### EXTRACT TO READ
(begin)
WebSocket protocol
Connect to the streaming API and exchange audio, control messages, and transcript results over WebSocket.
The SubQ streaming API uses WebSocket for bidirectional communication. Your client sends binary audio frames and JSON control messages. The server responds with JSON messages that contain transcripts, metadata, and events.
Why WebSocket?
A traditional REST API follows a request-response pattern: you send a request, wait for the response, and the connection closes. This works well for batch transcription where you upload a complete audio file, but it doesn't work for real-time streaming.
Streaming speech-to-text requires a persistent, two-way connection. Your application needs to send audio continuously while simultaneously receiving transcript updates. WebSocket provides this bidirectional channel over a single connection where your client pushes audio frames in one direction, while the server simultaneously responds with transcript results.
Connect to the API
To get started, you connect to one of the following endpoints:
| Endpoint | Accepts |
|---|---|
wss://stt-api.subq.ai/v1/listen | Encoded audio (MP3, AAC, FLAC, WAV, OGG, WebM, Opus, M4A) and raw PCM |
wss://stt-api.subq.ai/v1/listen/pcm | Raw PCM only (optimized for low-latency PCM streams) |
To establish a secure connection, authenticate with the Sec-WebSocket-Protocol header:
Sec-WebSocket-Protocol: token, YOUR_SUBQ_API_KEYAfter a successful handshake, the server returns 101 Switching Protocols.
Send client messages
Your client can send two types of messages: binary audio frames and JSON control messages.
Binary audio frames
Send audio data as binary WebSocket frames. The API supports the following formats:
- Encoded audio: MP3, AAC, FLAC, WAV, OGG, WebM, Opus, M4A (auto-detected)
- Raw PCM: 16-bit signed little-endian (s16le), with a configurable sample rate through the
sample_rateparameter
There's no required chunk size. You can send audio frames as they become available such as when your microphone produces them. The server buffers and processes audio continuously.
(end)
### THINGS TO DO
**a.** Could you output everything from "Send client messages" down to "processes audio continuously." in the WebSocket protocol page above, word for word?
**b.** Which encoded audio formats does the WebSocket protocol page above name?

### PROVIDED MATERIAL
(begin)
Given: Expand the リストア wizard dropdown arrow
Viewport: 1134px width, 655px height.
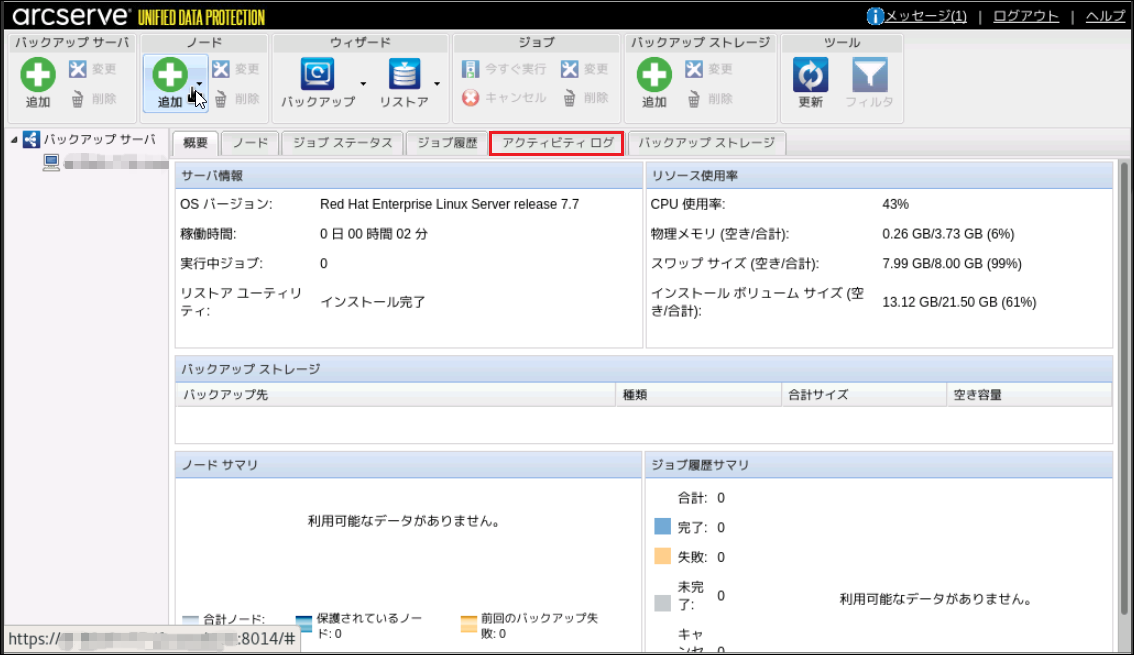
(end)
### ANSWERS BELOW
**a.**
Send client messages
Your client can send two types of messages: binary audio frames and JSON control messages.
Binary audio frames
Send audio data as binary WebSocket frames. The API supports the following formats:
- Encoded audio: MP3, AAC, FLAC, WAV, OGG, WebM, Opus, M4A (auto-detected)
- Raw PCM: 16-bit signed little-endian (s16le), with a configurable sample rate through the
sample_rateparameter
There's no required chunk size. You can send audio frames as they become available such as when your microphone produces them. The server buffers and processes audio continuously.

**b.** MP3, AAC, FLAC, WAV, OGG, WebM, Opus, M4A